*** MATERIAL FOR THIS EXERCISE ***
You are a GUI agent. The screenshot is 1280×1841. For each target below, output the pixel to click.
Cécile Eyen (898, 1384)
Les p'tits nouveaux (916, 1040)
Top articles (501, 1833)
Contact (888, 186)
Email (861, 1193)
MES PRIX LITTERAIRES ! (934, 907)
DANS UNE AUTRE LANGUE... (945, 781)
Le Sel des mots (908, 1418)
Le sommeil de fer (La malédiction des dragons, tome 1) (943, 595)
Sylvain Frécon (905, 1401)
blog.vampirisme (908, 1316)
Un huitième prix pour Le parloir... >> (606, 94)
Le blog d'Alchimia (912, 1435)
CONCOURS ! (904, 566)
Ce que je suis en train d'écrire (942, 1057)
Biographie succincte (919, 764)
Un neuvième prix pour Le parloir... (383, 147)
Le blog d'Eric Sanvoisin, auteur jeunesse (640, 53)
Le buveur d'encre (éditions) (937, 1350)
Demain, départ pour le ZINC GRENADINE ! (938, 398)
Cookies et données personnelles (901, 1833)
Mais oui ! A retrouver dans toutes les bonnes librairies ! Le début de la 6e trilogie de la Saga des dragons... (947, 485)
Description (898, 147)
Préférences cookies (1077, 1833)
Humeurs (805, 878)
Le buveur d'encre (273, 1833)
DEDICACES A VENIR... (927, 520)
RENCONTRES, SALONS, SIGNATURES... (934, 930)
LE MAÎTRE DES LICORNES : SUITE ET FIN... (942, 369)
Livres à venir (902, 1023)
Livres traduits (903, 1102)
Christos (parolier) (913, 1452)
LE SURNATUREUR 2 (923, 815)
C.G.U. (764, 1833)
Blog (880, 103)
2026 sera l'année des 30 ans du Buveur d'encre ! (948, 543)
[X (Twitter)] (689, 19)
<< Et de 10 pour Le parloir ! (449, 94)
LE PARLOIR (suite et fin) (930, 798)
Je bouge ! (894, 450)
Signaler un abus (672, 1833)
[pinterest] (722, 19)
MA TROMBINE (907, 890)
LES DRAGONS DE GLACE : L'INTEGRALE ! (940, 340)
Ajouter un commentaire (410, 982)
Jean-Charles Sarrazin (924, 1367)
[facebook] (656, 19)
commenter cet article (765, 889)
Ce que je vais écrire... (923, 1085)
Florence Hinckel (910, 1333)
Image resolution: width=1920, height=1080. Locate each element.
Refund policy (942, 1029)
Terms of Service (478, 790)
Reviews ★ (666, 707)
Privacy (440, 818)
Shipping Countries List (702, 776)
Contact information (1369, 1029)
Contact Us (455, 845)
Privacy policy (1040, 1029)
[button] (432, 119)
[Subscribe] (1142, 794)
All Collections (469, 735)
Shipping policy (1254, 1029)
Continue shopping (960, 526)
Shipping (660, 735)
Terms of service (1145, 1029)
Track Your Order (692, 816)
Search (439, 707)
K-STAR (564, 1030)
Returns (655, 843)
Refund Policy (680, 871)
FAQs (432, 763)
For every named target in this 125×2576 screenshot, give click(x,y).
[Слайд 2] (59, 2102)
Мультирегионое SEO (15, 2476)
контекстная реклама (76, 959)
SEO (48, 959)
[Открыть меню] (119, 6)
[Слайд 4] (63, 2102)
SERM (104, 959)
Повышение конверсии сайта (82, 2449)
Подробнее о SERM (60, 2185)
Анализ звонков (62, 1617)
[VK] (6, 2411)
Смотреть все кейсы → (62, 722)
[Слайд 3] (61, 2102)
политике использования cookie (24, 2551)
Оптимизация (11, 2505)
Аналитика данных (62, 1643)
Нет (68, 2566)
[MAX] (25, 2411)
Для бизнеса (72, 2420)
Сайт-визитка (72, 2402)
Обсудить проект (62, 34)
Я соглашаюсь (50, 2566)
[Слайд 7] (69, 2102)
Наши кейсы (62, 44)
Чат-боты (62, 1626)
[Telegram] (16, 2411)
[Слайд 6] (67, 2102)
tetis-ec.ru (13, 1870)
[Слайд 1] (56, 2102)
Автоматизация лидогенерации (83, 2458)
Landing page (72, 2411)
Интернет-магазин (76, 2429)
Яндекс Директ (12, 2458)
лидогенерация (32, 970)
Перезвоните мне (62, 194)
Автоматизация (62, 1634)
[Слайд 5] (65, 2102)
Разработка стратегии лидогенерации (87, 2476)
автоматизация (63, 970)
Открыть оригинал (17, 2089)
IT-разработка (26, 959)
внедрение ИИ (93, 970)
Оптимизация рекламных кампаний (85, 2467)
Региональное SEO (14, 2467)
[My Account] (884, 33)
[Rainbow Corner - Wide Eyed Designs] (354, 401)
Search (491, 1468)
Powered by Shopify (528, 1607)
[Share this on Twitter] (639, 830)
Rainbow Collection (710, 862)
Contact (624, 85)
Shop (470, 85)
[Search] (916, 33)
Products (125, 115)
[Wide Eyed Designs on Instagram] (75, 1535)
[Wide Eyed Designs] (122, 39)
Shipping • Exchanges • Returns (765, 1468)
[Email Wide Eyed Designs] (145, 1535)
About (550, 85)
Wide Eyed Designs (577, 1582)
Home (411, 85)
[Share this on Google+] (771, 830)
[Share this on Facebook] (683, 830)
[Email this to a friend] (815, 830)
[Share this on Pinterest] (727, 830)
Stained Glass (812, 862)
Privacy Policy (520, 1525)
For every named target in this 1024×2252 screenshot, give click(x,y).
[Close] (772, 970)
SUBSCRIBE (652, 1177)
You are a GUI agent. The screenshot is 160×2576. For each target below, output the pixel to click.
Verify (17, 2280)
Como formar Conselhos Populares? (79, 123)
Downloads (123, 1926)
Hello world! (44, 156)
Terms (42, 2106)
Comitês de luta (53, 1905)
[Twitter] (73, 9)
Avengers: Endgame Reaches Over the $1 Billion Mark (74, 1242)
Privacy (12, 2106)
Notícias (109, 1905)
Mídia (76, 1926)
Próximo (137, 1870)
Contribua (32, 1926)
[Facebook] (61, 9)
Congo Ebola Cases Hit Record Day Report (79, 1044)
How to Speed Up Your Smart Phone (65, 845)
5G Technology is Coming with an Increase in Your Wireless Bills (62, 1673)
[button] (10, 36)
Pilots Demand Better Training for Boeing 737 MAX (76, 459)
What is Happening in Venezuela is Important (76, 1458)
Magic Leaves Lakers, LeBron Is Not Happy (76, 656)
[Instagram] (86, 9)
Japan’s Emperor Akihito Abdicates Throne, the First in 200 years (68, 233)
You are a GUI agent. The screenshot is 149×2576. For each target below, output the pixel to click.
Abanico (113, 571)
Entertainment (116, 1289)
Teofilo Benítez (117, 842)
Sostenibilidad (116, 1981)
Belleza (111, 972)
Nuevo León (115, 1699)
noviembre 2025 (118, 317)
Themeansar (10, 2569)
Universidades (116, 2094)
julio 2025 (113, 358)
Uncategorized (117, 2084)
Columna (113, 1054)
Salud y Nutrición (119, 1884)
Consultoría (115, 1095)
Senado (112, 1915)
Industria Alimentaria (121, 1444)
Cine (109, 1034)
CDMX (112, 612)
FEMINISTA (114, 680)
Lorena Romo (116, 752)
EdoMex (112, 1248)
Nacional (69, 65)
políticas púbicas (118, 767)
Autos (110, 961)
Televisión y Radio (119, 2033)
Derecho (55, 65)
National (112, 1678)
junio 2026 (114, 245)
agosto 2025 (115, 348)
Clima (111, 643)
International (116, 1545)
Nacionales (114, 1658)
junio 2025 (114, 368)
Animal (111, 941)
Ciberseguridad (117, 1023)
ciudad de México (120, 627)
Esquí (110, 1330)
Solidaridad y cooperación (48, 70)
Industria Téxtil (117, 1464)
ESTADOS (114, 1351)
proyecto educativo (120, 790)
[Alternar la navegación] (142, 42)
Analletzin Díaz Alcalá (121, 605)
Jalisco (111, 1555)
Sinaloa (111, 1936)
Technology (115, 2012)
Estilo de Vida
*** End of MATERIAL FOR THIS EXERCISE ***
• YOUR OBJECTIVE: From the entries above, restate word for word the lines from the line containing "Verify (17, 2280)" to the line containing "Ciberseguridad (117, 1023)", both ends included, and nothing more.

• YOUR SOLUTION:
Verify (17, 2280)
Como formar Conselhos Populares? (79, 123)
Downloads (123, 1926)
Hello world! (44, 156)
Terms (42, 2106)
Comitês de luta (53, 1905)
[Twitter] (73, 9)
Avengers: Endgame Reaches Over the $1 Billion Mark (74, 1242)
Privacy (12, 2106)
Notícias (109, 1905)
Mídia (76, 1926)
Próximo (137, 1870)
Contribua (32, 1926)
[Facebook] (61, 9)
Congo Ebola Cases Hit Record Day Report (79, 1044)
How to Speed Up Your Smart Phone (65, 845)
5G Technology is Coming with an Increase in Your Wireless Bills (62, 1673)
[button] (10, 36)
Pilots Demand Better Training for Boeing 737 MAX (76, 459)
What is Happening in Venezuela is Important (76, 1458)
Magic Leaves Lakers, LeBron Is Not Happy (76, 656)
[Instagram] (86, 9)
Japan’s Emperor Akihito Abdicates Throne, the First in 200 years (68, 233)
You are a GUI agent. The screenshot is 149×2576. For each target below, output the pixel to click.
Abanico (113, 571)
Entertainment (116, 1289)
Teofilo Benítez (117, 842)
Sostenibilidad (116, 1981)
Belleza (111, 972)
Nuevo León (115, 1699)
noviembre 2025 (118, 317)
Themeansar (10, 2569)
Universidades (116, 2094)
julio 2025 (113, 358)
Uncategorized (117, 2084)
Columna (113, 1054)
Salud y Nutrición (119, 1884)
Consultoría (115, 1095)
Senado (112, 1915)
Industria Alimentaria (121, 1444)
Cine (109, 1034)
CDMX (112, 612)
FEMINISTA (114, 680)
Lorena Romo (116, 752)
EdoMex (112, 1248)
Nacional (69, 65)
políticas púbicas (118, 767)
Autos (110, 961)
Televisión y Radio (119, 2033)
Derecho (55, 65)
National (112, 1678)
junio 2026 (114, 245)
agosto 2025 (115, 348)
Clima (111, 643)
International (116, 1545)
Nacionales (114, 1658)
junio 2025 (114, 368)
Animal (111, 941)
Ciberseguridad (117, 1023)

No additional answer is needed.